Exercise Training Intervention Shows Promise for Cerebellar Ataxia
In a growing trend, doctors across the country are writing exercise prescriptions for patients. But it’s not just for high blood pressure or diabetes. Exercise training shows great promise for patients with neurologic disorders. In fact, a recent literature search reveals an uptick of studies examining the relationship between exercise and neurologic disorders, specifically its ability to decrease symptoms and delay disease progression.
Scott A. Barbuto, MD, PhD, a physiatrist and clinical researcher in the Department of Rehabilitation and Regenerative Medicine at NewYork-Presbyterian/Columbia University Irving Medical Center, is leading an exercise training intervention for patients with spinocerebellar ataxia. Patients with this condition typically experience a gradual loss of coordination, impaired balance, gait deviations, and severe progressive disability. A prescribed exercise training intervention to prevent or delay cerebellar atrophy is welcome news for patients.

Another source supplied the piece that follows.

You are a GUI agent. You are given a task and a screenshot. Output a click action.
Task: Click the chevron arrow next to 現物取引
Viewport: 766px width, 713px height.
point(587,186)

In their pilot study, Dr. Barbuto and colleagues randomized 20 patients with degenerative cerebellar disease to prescribed aerobic or balance training five days per week for four weeks. “When we compared aerobic training to balance training, we found that the two groups had similar benefits in terms of balance and gait speed but that the aerobic training group did better in terms of ataxia severity and fitness level,” says Dr. Barbuto. “The aerobic training group showed improvement in ataxia, which is the primary complaint of these patients.”

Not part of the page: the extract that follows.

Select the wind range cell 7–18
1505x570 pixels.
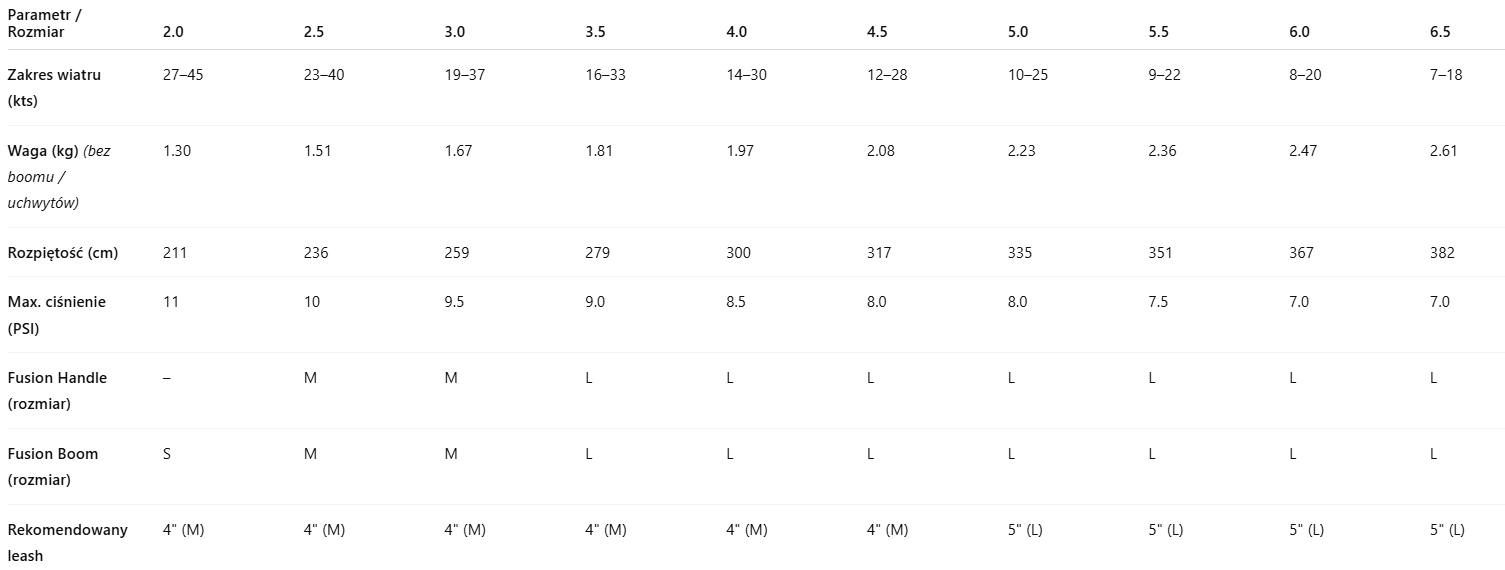pos(1445,75)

With no available disease-modifying medications, balance training to improve motor skills and functional performance has been the mainstay of treatment. However, there is little evidence that balance training can affect change on the molecular level in patients with degenerative cerebellar disease.
“There have been numerous studies that look at balance, but this is the first study indicating that these patients should be doing aerobic training,” says Dr. Barbuto who completed the pilot study in 2018 and is beginning a single blind randomized trial comparing the benefits of aerobic versus balance training in patients with cerebellar degeneration.
Exercise training interventions are gaining popularity as doctors embrace the “Exercise is Medicine” initiative, spearheaded by the American College of Sports Medicine, and the $170 million “Molecular Transducers of Physical Activity Consortium” initiative by the National Institutes of Health Common Fund, which targets the molecular mechanisms underlying exercise. Researchers like Dr. Barbuto are elucidating the relationship between exercise and the prevention or delay of neurodegenerative symptoms. Once thought of as adjunct therapy for patients with neurologic disorders, investigators are now examining the role of exercise training as frontline treatment (Allendorfer JB, Bamman MN. Getting the brain into shape: Exercise in neurological disorders. Clinical Therapeutics. 2018;40(1):6-7).
“We think that aerobic training may increase cerebellum volume, whereas balance training may be more of a compensatory mechanism, helping patients cope with a deficit as opposed to affecting anything in the brain.”
— Dr. Scott A. Barbuto
Currently Dr. Barbuto’s group is beginning recruitment for the larger (n=36), blind randomized study examining the effects of aerobic exercise versus balance training as measured by MRI and gait analysis. Study inclusion criteria include a genetic cause of cerebellar ataxia, cerebellar degradation, or cerebellar atrophy, as evidenced by MRI, age 18 years or older, and the ability to get on and off of a stationary bicycle safely.
Changes in cerebellar volume are measured on MRI at baseline and six months. Additionally, patients are evaluated using the Scale for Assessment and Rating of Ataxia (SARA), gait parameters, and static balance at baseline and six months.
Dr. Barbuto’s team hypothesizes that although both aerobic and balance training will improve function, only aerobic exercise will affect disease progression and slow cerebellar atrophy. Animal studies show encouraging results, and the study at NewYork-Presbyterian/Columbia is the first of its kind to examine the benefits of aerobic exercise as a primary outcome in this patient population.
“We think that aerobic training may increase cerebellum volume whereas balance training may be more of a compensatory mechanism, helping patients cope with a deficit as opposed to affecting anything in the brain,” suggests Dr. Barbuto. “That’s our hypothesis, and it’s exploratory.”
The ataxia treatment team at NewYork-Presbyterian/Columbia includes neurologist and movement disorder specialist Sheng-Han Kuo, MD, and exercise specialist Dr. Barbuto. For patients, an opportunity to participate in a clinical trial that may decrease symptoms and delay disease progression is welcome news.